## EXCERPTED TEXT
╭──
Jan Andries Blokker Sr. (27 May 1927 – 6 July 2010) was a Dutch journalist, columnist, publicist, writer, and amateur historian. In The Netherlands, Blokker was best known for his columns in De Volkskrant, which he wrote between 1968 and 2006.

Biography
Blokker, born in the Admiralenbuurt in Amsterdam, grew up in a social liberal family. His father was office clerk. At the age of seven, he and his father weekly visited the Cineac theatre for the Polygoon newsreel.

Blokker went to the HBS on the Keizersgracht. In 1944, after getting his gymnasium-alpha diploma, he went on to study Neerlandistiek and history. He never completed them.

In 1950, Blokker made his debut as a novelist with the novelle Séjour, for which he won the Reina Prinsen Geerligs Award. Two more novels followed, Bij dag en ontij (1952) and Parijs, dode stad (1954). In 1952, Blokker became student reporter for the Dutch newspaper Het Parool. After a while, Simon Carmiggelt asked him to write film reviews. In 1954 he became film critic at Algemeen Handelsblad. At the art section of the news paper, he met important Dutch writers like Henk Hofland and Harry Mulisch.

Blokker was also a screenwriter, who wrote the scripts for films like Fanfare by Bert Haanstra (1958) and Makkers Staakt uw Wild Geraas by Fons Rademakers (1960) and Monsieur Hawarden (1969). He was also one of the people behind the satirical VARA TV-program Zo is het toevallig ook nog eens een keer (1963–1964). At another broadcasting organisation, VPRO, he became editor in chief. He was partly responsible for the revolutionary course that organisation took. He also provided VPRO's documentaries with commentary.
╰──
## WORK TO DO
a – Write out the Jan Blokker passage from "Blokker was also" to "documentaries with commentary.".
b – According to the Jan Blokker passage, in which newspaper did his columns appear between 1968 and 2006?
None of the records is needed to complete the tasks.

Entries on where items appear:
╭──
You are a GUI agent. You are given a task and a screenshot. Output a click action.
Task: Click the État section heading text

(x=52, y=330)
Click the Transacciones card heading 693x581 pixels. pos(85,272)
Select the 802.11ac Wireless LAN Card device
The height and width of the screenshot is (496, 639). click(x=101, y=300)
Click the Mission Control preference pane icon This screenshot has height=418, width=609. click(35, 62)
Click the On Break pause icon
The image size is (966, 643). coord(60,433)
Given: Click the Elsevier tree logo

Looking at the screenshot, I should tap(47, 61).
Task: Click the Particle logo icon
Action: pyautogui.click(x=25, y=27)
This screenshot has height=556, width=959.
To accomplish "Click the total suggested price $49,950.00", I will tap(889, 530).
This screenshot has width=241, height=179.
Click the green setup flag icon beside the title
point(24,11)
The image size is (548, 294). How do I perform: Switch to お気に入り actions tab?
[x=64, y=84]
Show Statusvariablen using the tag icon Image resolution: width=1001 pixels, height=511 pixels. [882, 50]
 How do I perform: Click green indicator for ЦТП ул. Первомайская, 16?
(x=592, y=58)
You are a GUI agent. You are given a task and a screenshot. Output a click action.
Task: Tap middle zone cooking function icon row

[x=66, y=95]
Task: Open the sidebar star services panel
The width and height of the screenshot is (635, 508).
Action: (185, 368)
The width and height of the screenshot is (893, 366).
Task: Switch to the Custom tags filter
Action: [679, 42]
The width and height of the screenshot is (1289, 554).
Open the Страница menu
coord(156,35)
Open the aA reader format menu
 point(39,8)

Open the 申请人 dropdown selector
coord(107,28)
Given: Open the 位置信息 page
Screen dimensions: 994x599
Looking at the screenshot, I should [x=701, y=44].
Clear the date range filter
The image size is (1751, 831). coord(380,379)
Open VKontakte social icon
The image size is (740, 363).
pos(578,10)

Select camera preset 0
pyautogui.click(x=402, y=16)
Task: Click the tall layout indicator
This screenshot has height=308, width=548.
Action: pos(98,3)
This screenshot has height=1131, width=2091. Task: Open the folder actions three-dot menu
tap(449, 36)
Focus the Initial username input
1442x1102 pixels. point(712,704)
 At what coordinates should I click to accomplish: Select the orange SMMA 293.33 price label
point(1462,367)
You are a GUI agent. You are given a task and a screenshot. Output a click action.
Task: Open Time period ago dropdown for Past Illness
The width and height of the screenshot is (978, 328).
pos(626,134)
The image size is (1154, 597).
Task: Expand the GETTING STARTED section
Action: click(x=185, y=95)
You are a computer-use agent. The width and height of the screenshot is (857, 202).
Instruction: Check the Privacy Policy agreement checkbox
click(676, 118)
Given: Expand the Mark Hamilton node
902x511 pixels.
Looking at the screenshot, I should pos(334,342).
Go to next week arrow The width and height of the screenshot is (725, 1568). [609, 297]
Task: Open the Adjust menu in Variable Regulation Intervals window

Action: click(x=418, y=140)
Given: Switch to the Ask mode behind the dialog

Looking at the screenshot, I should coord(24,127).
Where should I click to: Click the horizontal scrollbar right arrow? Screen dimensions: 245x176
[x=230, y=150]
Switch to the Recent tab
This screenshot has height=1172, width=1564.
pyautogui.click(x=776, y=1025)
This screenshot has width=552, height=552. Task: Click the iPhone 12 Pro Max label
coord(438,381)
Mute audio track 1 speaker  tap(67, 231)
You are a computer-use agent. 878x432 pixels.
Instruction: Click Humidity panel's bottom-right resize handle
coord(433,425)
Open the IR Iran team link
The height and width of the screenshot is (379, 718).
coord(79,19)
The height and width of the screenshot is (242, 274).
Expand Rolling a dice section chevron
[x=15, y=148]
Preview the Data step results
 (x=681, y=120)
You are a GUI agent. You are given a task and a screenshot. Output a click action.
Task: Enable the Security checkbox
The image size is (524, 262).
╰──
## ANSWERS TO EACH TASK
a –
Blokker was also a screenwriter, who wrote the scripts for films like Fanfare by Bert Haanstra (1958) and Makkers Staakt uw Wild Geraas by Fons Rademakers (1960) and Monsieur Hawarden (1969). He was also one of the people behind the satirical VARA TV-program Zo is het toevallig ook nog eens een keer (1963–1964). At another broadcasting organisation, VPRO, he became editor in chief. He was partly responsible for the revolutionary course that organisation took. He also provided VPRO's documentaries with commentary.

b – De Volkskrant